1980s. Reagan repeatedly avoids HIV/AIDS ‘conversation’

Ronald Reagan (right) with Jesse Helms, the man who blocked Federal funding of needle and syringe exchange programmes.
One of the reasons I began this blog was to record our history: another was to challenge any re-writing of that history for political expediency. But never in my wildest dreams did I imagine that a Democratic candidate for the US Presidency would so glibly re-write history to paint Republicans Ronald and Nancy Reagan in a positive light.
Hillary Clinton has, apparently, apologised for ‘mis-speaking’ after claiming that the Reagans ‘started a national conversation about HIV/AIDS’. ‘Mis-speaking’ means claiming that the Reagan’s were keen to address the topic when, in reality, they went out of their way to avoid the subject.
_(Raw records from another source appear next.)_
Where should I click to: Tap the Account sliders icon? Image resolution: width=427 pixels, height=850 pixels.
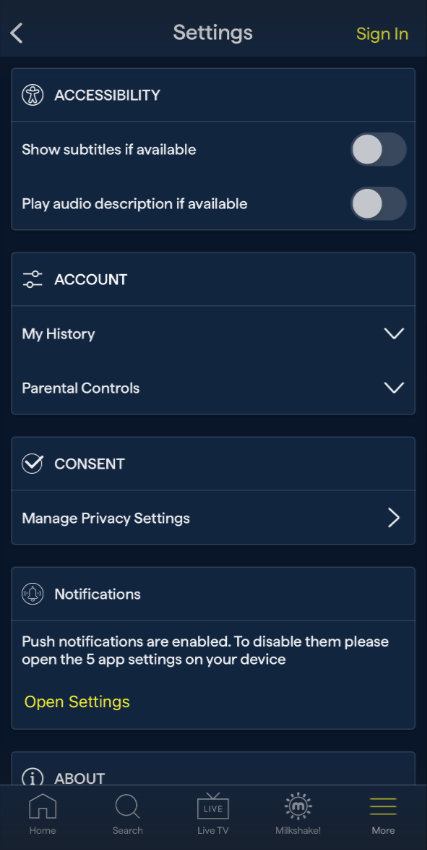coord(33,279)
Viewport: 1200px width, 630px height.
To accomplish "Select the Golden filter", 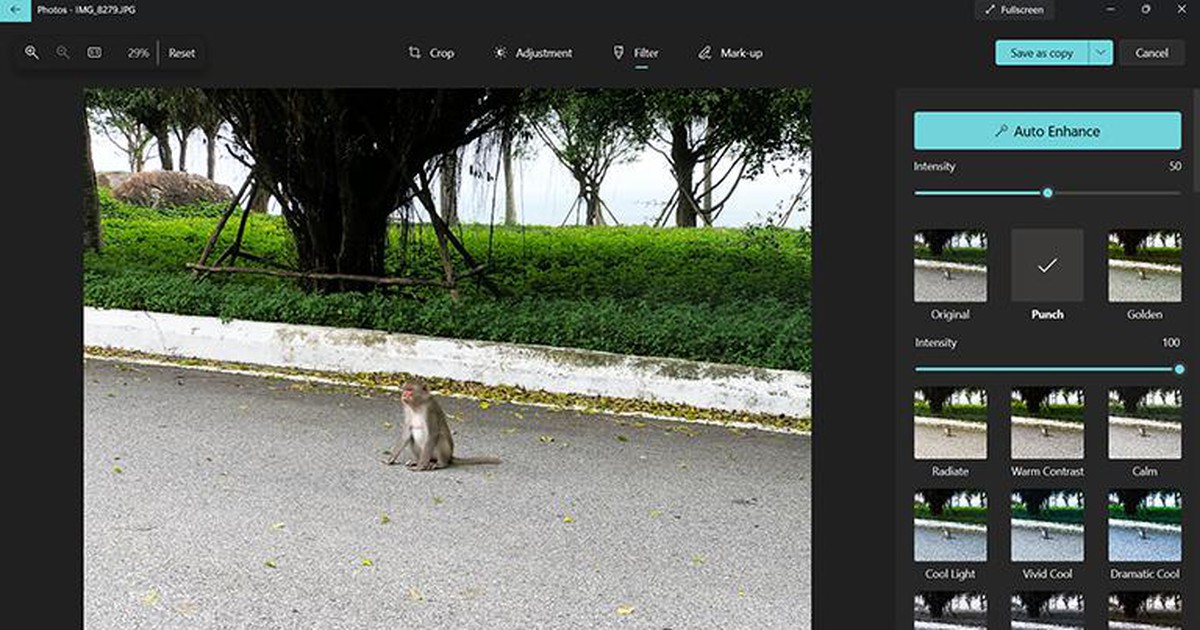I will (1144, 265).
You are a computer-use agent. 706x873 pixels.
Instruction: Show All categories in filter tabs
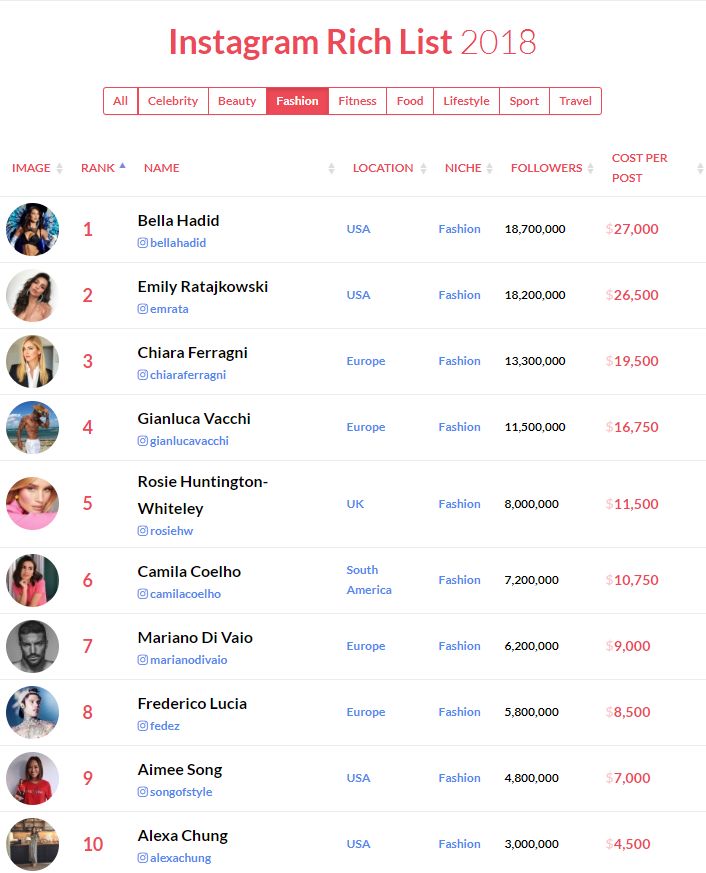pyautogui.click(x=121, y=101)
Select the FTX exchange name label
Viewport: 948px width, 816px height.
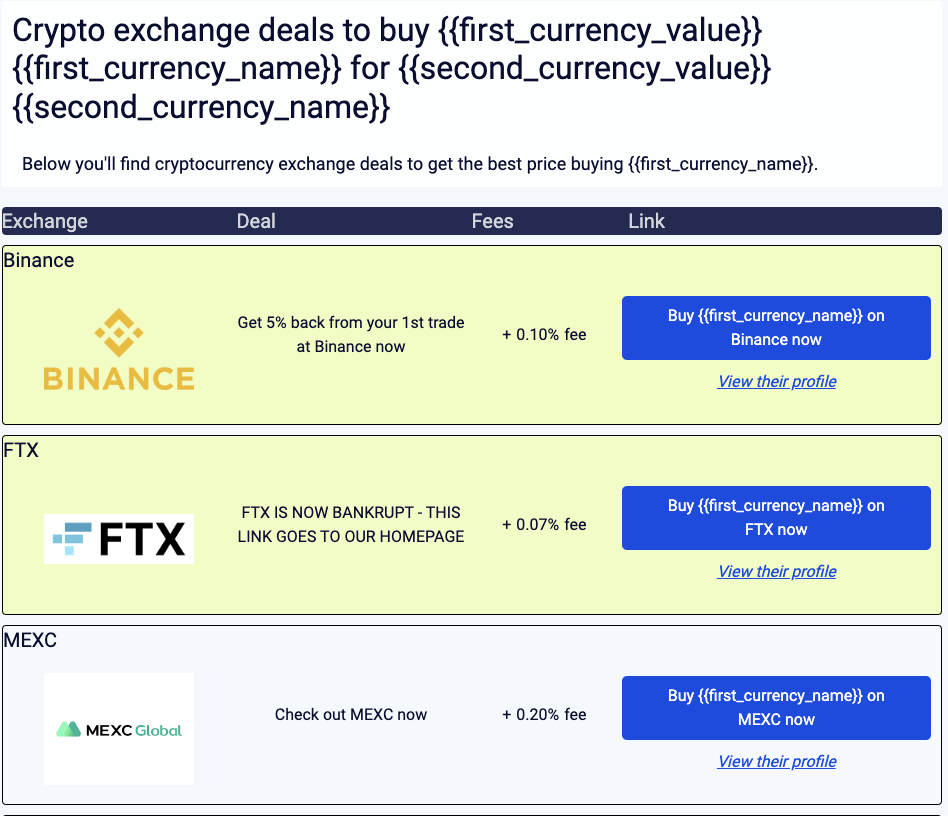pyautogui.click(x=21, y=450)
Ronald Reagan first said the word AIDS in public on 17th September 1985.* Even then, he did not raise the topic himself; he was merely responding to questions at a Press conference. By that stage there were 15,948 recorded cases of AIDS in the USA, of which 5,636 had died.
When a journalist asked him if he thought children with AIDS should be allowed to attend school – a reference to immense bigotry being experienced by 14 year-old Ryan White – Reagan replied:
“I can well understand the plight of the parents and how they feel about it. I also have compassion, as I think we all do, for the child that has this and doesn’t know and can’t have it explained to him why somehow he is now an outcast and can no longer associate with his playmates and schoolmates. On the other hand, I can understand the problem with the parents. It is true that some medical sources had said that this cannot be communicated in any way other than the ones we already know and which would not involve a child being in the school. And yet medicine has not come forth unequivocally and said, ‘This we know for a fact’, that it is safe. And until they do, I think we just have to do the best we can with this problem. I can understand both sides of it.”
It was classic ‘political speak’ for “I’d rather not get involved” but, by saying what he did, he either lied or demonstrated an appalling ignorance of AIDS research. In 1983, the US Centers for Disease Control had issued a very clear statement ruling out casual transmission of AIDS.
But Reagan was unwilling to say this, as it would have appeared that he was criticising those who argued that AIDS was a threat to their families. On the other hand, Ryan White and all the other children with AIDS were the epitome of the ‘innocent’ AIDS’ victim’; and Reagan’s approach to AIDS was very much informed by the moralistic jargon of ‘innocent’ versus ‘culpable’ AIDS victims. So, rather than take a position one way or the other – and start a real dialogue about the realities of AIDS – he pleaded ignorance in order to get off the hook.